En plein soleil, les visiteurs ont pris des photos devant ce chef-d’œuvre baroque, après avoir acquitté les deux euros requis – les habitants en sont exonérés – pour accéder à la zone à proximité du bassin, désormais plus dégagée.
« Préserver la fontaine pour les générations futures »
« Dites-moi que ça ne vaut pas deux euros ! Ça vaut des milliers, voire des millions, c’est magnifique ! », a déclaré Agata Harezlak, une touriste polonaise de 41 ans. La fontaine de Trevi, rendue célèbre par la scène du film « La Dolce Vita » de Federico Fellini, où l’actrice Anita Ekberg s’y baigne, reste l’une des attractions favorites des visiteurs dans la Ville éternelle.
Cependant, ces dernières années, la multitude de touristes était si importante qu’il devenait difficile d’admirer la fontaine. Phillip Willis, un Britannique vêtu d’un short et d’un tee-shirt malgré le froid, a exprimé sa satisfaction d’avoir pu « prendre un selfie correct sans être bousculé par une foule de gens ». Il considère juste de faire payer l’accès afin de « préserver la fontaine pour les générations futures, espérons-le ».
La majeure partie de la place demeure accessible au public, seul l’accès pour descendre les marches et se situer à côté de la fontaine étant payant. De nombreuses personnes ont choisi de prendre des photos depuis la place pour éviter de payer. Les détenteurs de billets peuvent visiter le site entre 9h et 22h, sauf le lundi et le vendredi, où l’ouverture est prévue à 11h30.
Une recette de six millions par an pour la mairie ?
La mairie estime que ce nouveau système pourrait générer au moins six millions d’euros par an, a annoncé Alessandro Onorato, conseiller municipal chargé du tourisme à Rome.

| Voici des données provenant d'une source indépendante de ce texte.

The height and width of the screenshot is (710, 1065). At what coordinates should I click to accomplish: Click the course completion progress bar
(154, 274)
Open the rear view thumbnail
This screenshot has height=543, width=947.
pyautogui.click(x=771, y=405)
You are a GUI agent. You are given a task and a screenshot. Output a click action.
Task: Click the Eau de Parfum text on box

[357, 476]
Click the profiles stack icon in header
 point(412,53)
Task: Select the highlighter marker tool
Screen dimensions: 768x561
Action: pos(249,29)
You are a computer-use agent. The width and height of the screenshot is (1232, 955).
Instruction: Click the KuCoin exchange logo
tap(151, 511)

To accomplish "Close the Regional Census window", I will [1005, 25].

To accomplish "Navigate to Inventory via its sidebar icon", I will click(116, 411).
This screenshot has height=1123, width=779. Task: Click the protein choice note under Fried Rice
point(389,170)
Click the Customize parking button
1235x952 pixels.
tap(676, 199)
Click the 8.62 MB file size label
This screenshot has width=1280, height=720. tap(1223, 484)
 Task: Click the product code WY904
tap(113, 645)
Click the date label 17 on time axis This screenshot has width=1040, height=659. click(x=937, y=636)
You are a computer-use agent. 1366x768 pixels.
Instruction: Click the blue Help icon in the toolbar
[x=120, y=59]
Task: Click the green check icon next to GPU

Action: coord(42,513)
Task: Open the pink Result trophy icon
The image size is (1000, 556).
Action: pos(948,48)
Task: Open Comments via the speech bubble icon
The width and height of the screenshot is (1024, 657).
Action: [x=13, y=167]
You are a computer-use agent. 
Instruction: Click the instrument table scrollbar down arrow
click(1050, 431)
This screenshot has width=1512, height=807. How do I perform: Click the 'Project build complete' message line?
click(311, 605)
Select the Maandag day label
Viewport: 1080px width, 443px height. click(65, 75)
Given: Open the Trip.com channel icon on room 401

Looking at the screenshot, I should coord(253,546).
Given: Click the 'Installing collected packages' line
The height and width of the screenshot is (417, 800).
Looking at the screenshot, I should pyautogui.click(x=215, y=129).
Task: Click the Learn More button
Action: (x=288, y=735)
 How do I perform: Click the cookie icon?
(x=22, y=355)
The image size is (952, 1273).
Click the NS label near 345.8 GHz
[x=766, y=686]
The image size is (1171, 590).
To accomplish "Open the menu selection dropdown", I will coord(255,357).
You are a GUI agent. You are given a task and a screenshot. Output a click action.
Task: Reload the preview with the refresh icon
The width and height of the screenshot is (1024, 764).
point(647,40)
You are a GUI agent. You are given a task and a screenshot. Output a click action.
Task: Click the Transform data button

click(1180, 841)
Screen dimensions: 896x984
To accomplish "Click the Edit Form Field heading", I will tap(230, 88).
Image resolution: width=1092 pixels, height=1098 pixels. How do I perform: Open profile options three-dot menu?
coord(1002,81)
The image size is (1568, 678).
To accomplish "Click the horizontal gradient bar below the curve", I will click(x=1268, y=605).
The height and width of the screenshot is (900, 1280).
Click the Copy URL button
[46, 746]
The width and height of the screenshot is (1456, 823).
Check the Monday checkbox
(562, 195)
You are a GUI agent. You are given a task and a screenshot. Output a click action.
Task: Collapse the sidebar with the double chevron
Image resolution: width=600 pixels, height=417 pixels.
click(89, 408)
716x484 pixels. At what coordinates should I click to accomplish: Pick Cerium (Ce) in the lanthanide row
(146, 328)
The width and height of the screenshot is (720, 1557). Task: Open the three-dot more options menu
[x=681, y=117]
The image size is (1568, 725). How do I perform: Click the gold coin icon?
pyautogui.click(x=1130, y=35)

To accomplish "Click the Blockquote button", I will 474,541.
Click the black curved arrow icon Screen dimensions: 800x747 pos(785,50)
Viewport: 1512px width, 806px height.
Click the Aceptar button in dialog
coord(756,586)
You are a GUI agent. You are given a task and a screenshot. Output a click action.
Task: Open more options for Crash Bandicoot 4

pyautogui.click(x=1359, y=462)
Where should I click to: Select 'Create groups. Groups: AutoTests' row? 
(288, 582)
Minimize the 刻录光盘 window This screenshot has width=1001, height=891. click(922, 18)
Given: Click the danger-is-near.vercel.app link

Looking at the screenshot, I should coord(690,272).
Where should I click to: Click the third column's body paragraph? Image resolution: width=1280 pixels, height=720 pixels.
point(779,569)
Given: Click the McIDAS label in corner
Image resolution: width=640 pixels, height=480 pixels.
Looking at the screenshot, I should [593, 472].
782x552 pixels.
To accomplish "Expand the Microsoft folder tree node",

Les recettes permettront en partie de rémunérer les 25 agents en gilet bleu chargés d’accueillir les visiteurs. Les fonds collectés permettront également aux habitants d’accéder gratuitement à une série de musées de la capitale italienne, a-t-il ajouté.
Confrontée à un surtourisme devenu difficile à gérer dans ses sites les plus emblématiques, Rome emboîte le pas à d’autres villes italiennes comme Venise, qui a instauré en 2024 un billet d’entrée de 5 euros lors des weekends les plus fréquentés, afin de réguler les flux et protéger son patrimoine. Rome avait déjà franchi une première étape en 2023 en rendant payant l’accès au Panthéon, l’un de ses monuments les plus populaires.